---------- Provided records ----------

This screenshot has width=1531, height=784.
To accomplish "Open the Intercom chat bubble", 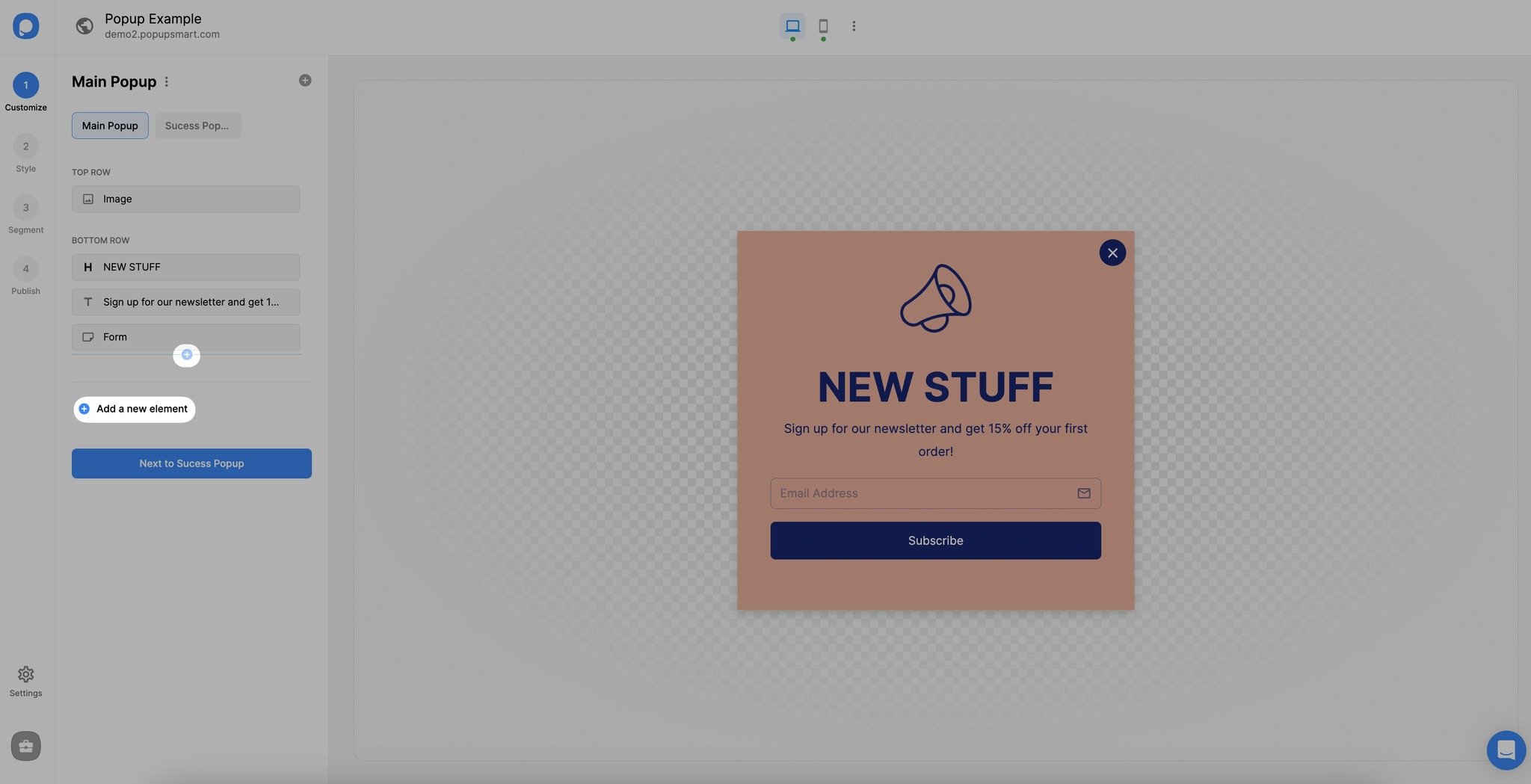I will (1506, 750).
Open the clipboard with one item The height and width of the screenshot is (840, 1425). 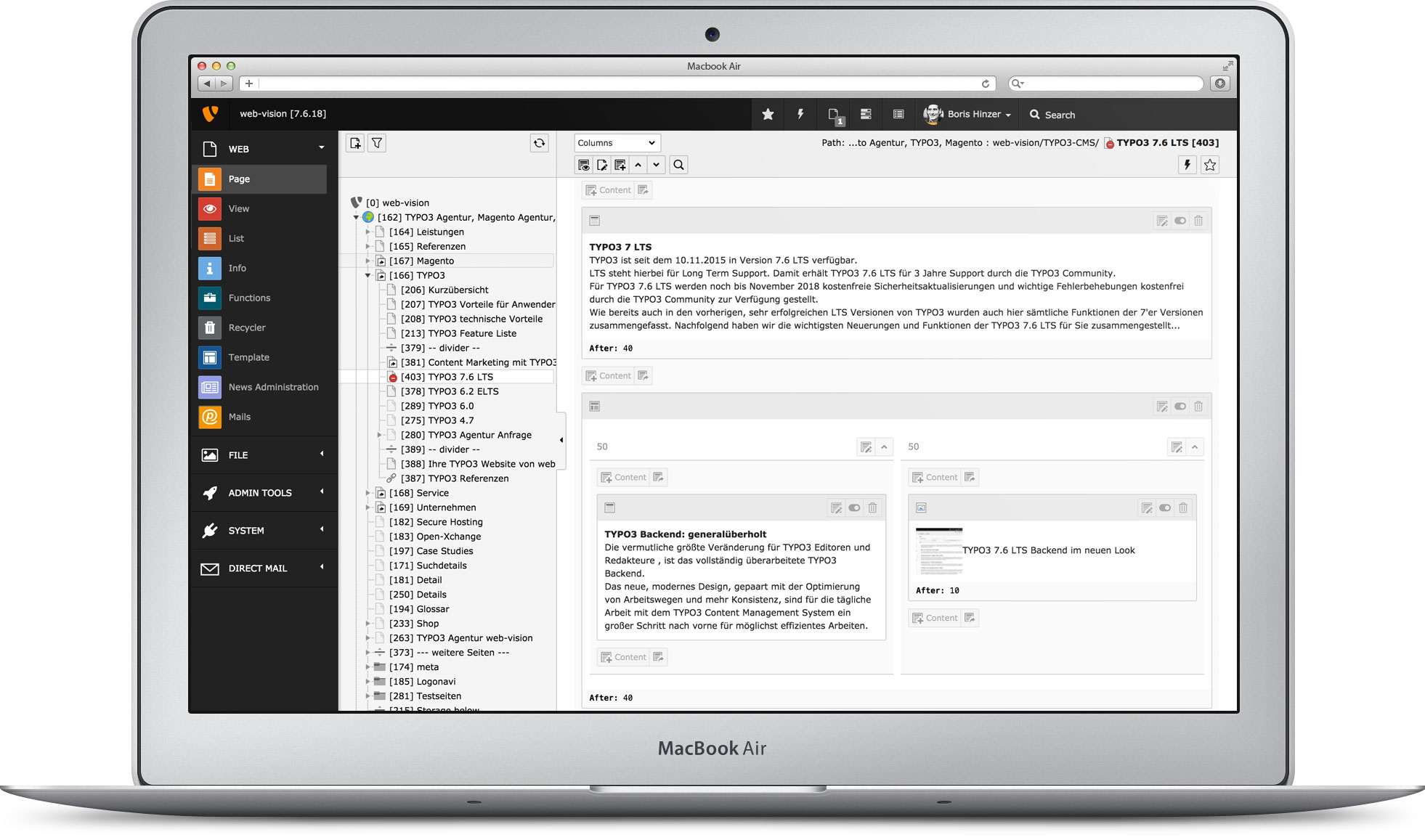point(835,114)
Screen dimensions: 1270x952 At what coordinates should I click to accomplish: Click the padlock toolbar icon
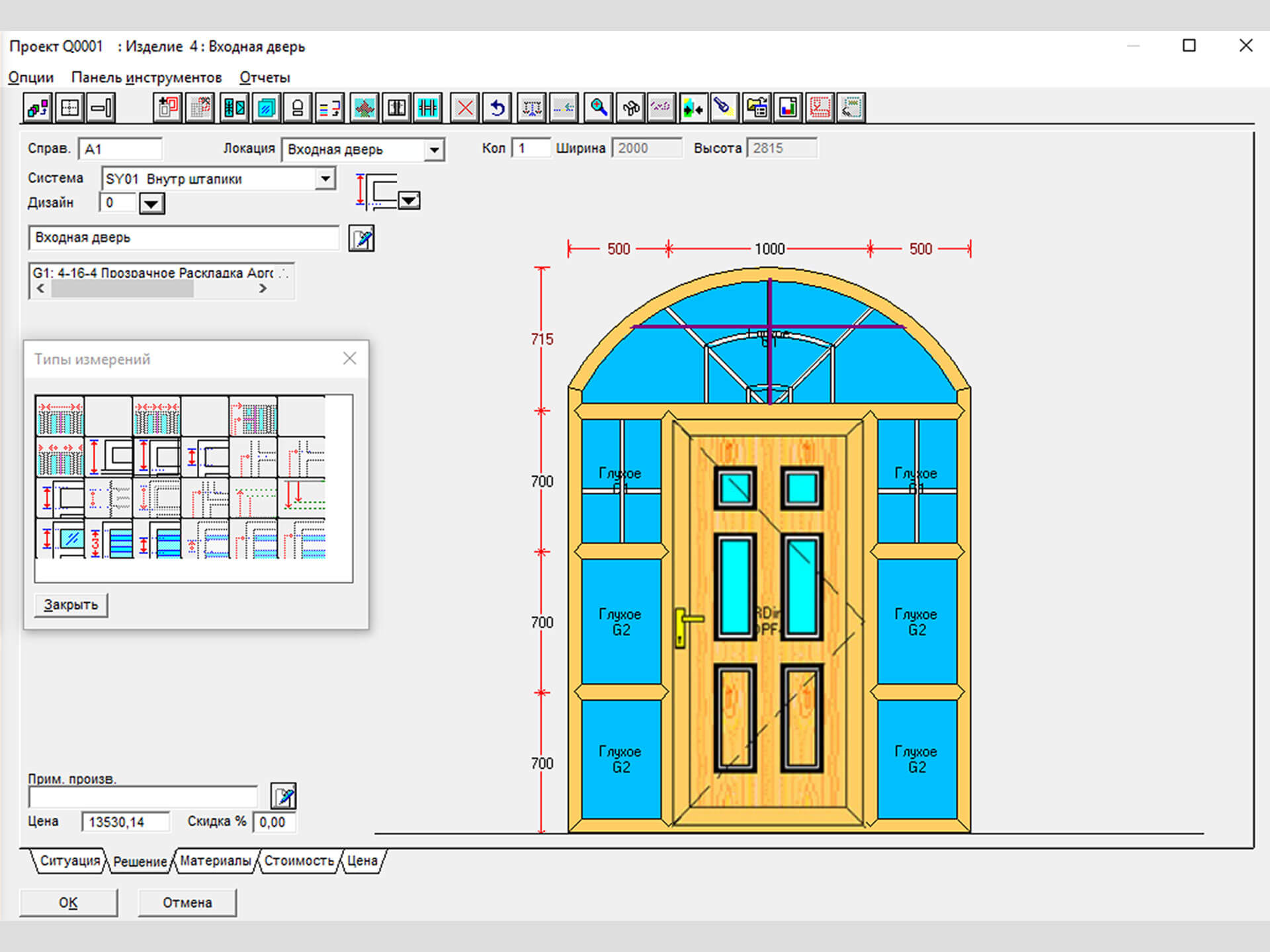(x=298, y=108)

----------

Brief: From the line containing "Screen dimensions: 1270x952" through the last line of the records, both included, output those lines exactly and nothing else; skip the pictures.

Task response:
Screen dimensions: 1270x952 At what coordinates should I click to accomplish: Click the padlock toolbar icon
(x=298, y=108)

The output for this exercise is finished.